In Fall 2013, undergraduates at the University of Redlands, a small private school in San Bernardino County, California, could find an unusual offering in the course catalogue of the visual and media studies program: “Doctor Who: Transmedia Travels.” Piers Britton, who teaches television studies and art history, promised to explore the texts of Doctor Who—and not just the classic series (1963-1989) and the revival (2005-present), but also the TV movie, novels, and audio plays that continued during the hiatus between the two.
So, should college-age Who fans out there start filling out their transfer paperwork and making plans to relocate to the halfway-between L.A.-and-Coachella suburb in hopes of joining the next round of the class?
“I will never teach another class on Doctor Who!” Britton says now with a hint of a grin. “That class, quite candidly, was a gimmick. I was doing it purely and simply because of the 50th [anniversary of the show].”

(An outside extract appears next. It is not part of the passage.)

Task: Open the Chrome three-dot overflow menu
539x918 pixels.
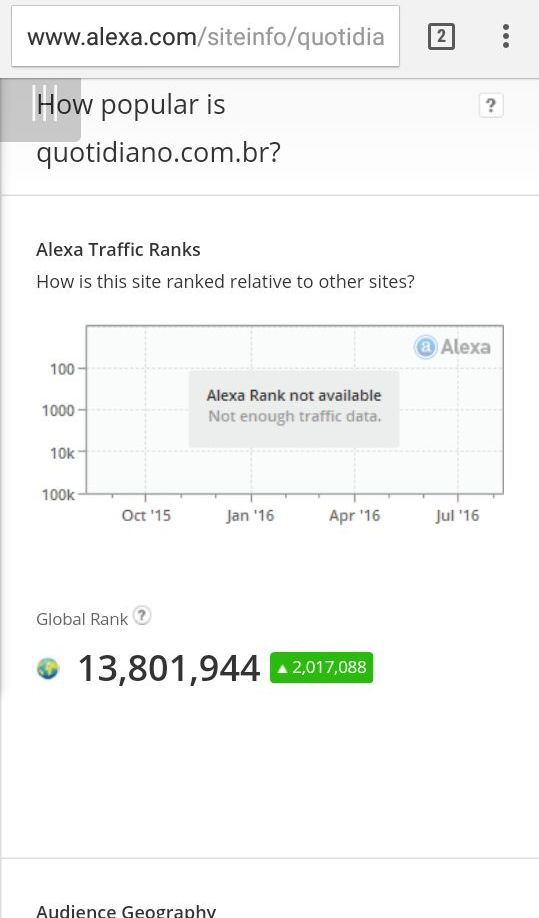Action: (x=506, y=36)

Britton grew up in Yorkshire, England as a huge fan of Doctor Who—at a time when, for all the show was far more mainstream than it’s ever been in the U.S., it was still on “the kooky end of the spectrum,” he says. “What was mainstream was to like James Bond and Star Trek.” But he held onto that fandom—in particular his affinity for Tom Baker’s Fourth Doctor (“For me Tom Baker is still the Doctor,” he says)—as he built his career as an art historian with a particular research interest in Renaissance-era costume.